Za nczas.com
Prezydent Andrzej Duda poinformował w poniedziałek, że zdecydował o podpisaniu ustawy o powołaniu Państwowej Komisji ds. badania wpływów rosyjskich na bezpieczeństwo wewnętrzne RP w latach 2007-2022, a także o skierowaniu jej w trybie następczym do Trybunału Konstytucyjnego. Do sprawy odniósł się w programie „Express Biedrzyckiej” poseł Konfederacji Krzysztof Bosak.
Sejm ustawę o powołaniu Państwowej Komisji ds. badania wpływów rosyjskich na bezpieczeństwo wewnętrzne RP w latach 2007-2022 uchwalił 14 kwietnia br. Z inicjatywą jej powołania wyszli w grudniu ub.r. posłowie PiS. Wskazywali, że komisja ma funkcjonować na zasadach podobnych do funkcjonowania komisji weryfikacyjnej ds. reprywatyzacji warszawskiej.
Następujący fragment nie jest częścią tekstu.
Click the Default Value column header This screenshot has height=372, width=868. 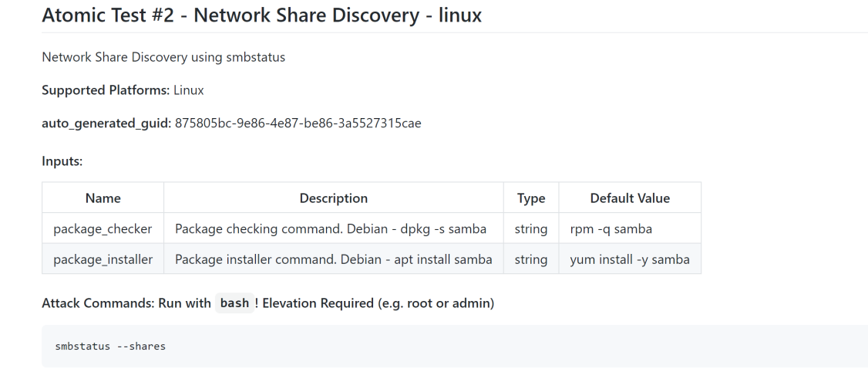click(x=630, y=198)
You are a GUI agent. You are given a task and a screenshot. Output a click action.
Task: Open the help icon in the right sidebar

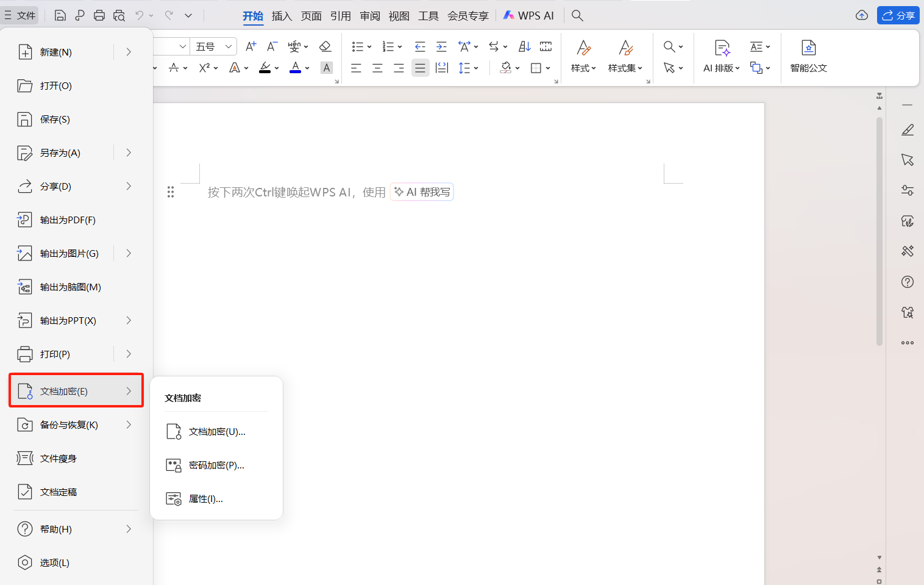[908, 282]
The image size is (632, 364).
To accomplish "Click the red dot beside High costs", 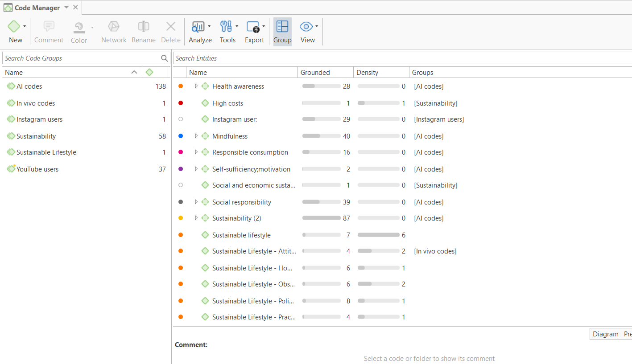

11 maja br. Senat podjął uchwałę o odrzuceniu ustawy ws. powołania tej komisji. W piątek przeciwko senackiej uchwale opowiedział się Sejm. W poniedziałek została ona podpisana przez Prezydenta RP Andrzeja Dudę, a także skierowana przez niego w trybie następczym do Trybunału Konstytucyjnego.
„To jest jak w teatrze”
– To jest jak w teatrze. Kiedy mamy w ramach scenografii zawieszoną na ścianie strzelbę, to możemy się spodziewać, że w którymś akcie ta strzelba zostanie zdjęta ze ściany, ale nie wiemy czy wystrzeli. Myślę, że tu też może być podobnie – uważa Krzysztof Bosak.
– Może być budowana pewna dramaturgia kampanii wyborczej wokół tematów wygodnych dla PiS-u, czyli polaryzowania społeczeństwa, kto jest posądzany o współpracę z Rosją, a kto nie jest, natomiast to nie znaczy, że nastąpi jakaś twarda eliminacja – powiedział.
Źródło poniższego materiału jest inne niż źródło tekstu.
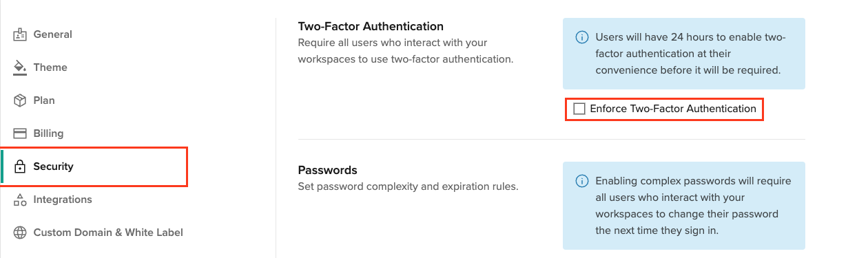Click the General settings icon

[x=20, y=34]
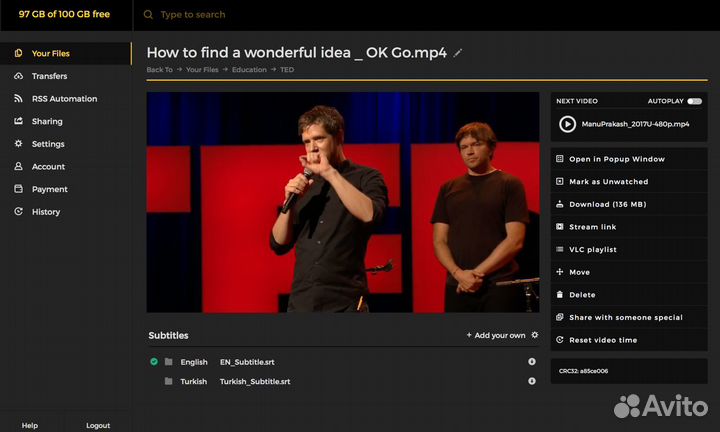Viewport: 720px width, 432px height.
Task: Open the Transfers section in sidebar
Action: pos(49,76)
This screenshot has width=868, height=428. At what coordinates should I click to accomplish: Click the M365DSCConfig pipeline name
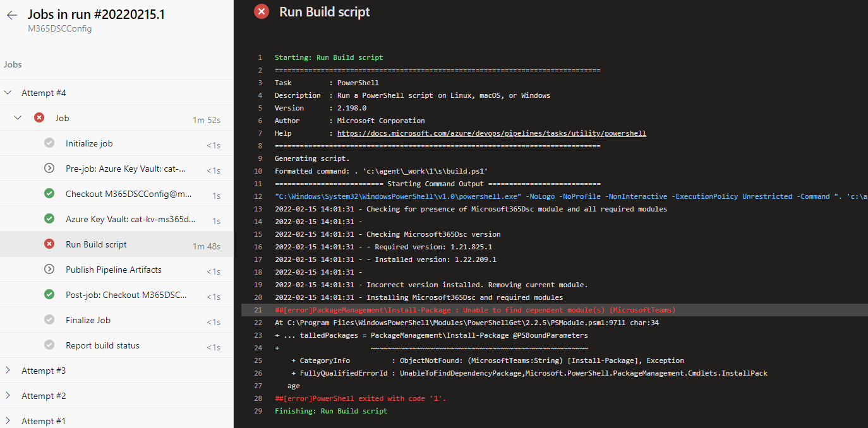pos(59,28)
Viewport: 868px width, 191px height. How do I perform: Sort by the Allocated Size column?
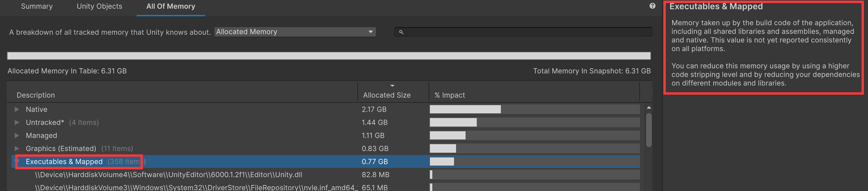coord(386,95)
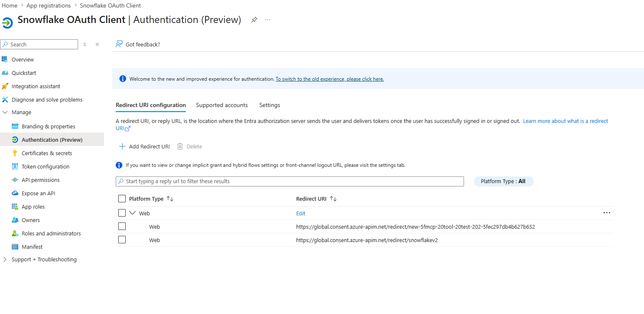Image resolution: width=644 pixels, height=314 pixels.
Task: Tick the select-all checkbox beside Platform Type
Action: (x=122, y=199)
Odnosząc się do 10-letniego zakazu pełnienia urzędów publicznych, stwierdził, że „to się wcale nie musi wydarzyć”. – PiS-owi w zupełności wystarczy, że będzie wzywał na przesłuchania i będzie w trakcie kampanii wyborczej narzucał swoje tematy, które będą się sprowadzały do stygmatyzowania przeciwników politycznych, posądzania ich, grania pewnymi informacjami – podkreślił.
Przed komisję za kwestionowanie lockdownów?
– To może dotyczyć też dziennikarzy (…) po pierwsze tu nie muszą być posłowie w tej komisji, ta komisja nie ma nic wspólnego z typowymi komisjami sejmowymi czy komisjami śledczymi; po drugie przed tą komisję nie muszą być wzywani tylko politycy; po trzecie ta komisja nie musi się wcale zajmować tylko wpływami rosyjskimi – zaznaczył Bosak.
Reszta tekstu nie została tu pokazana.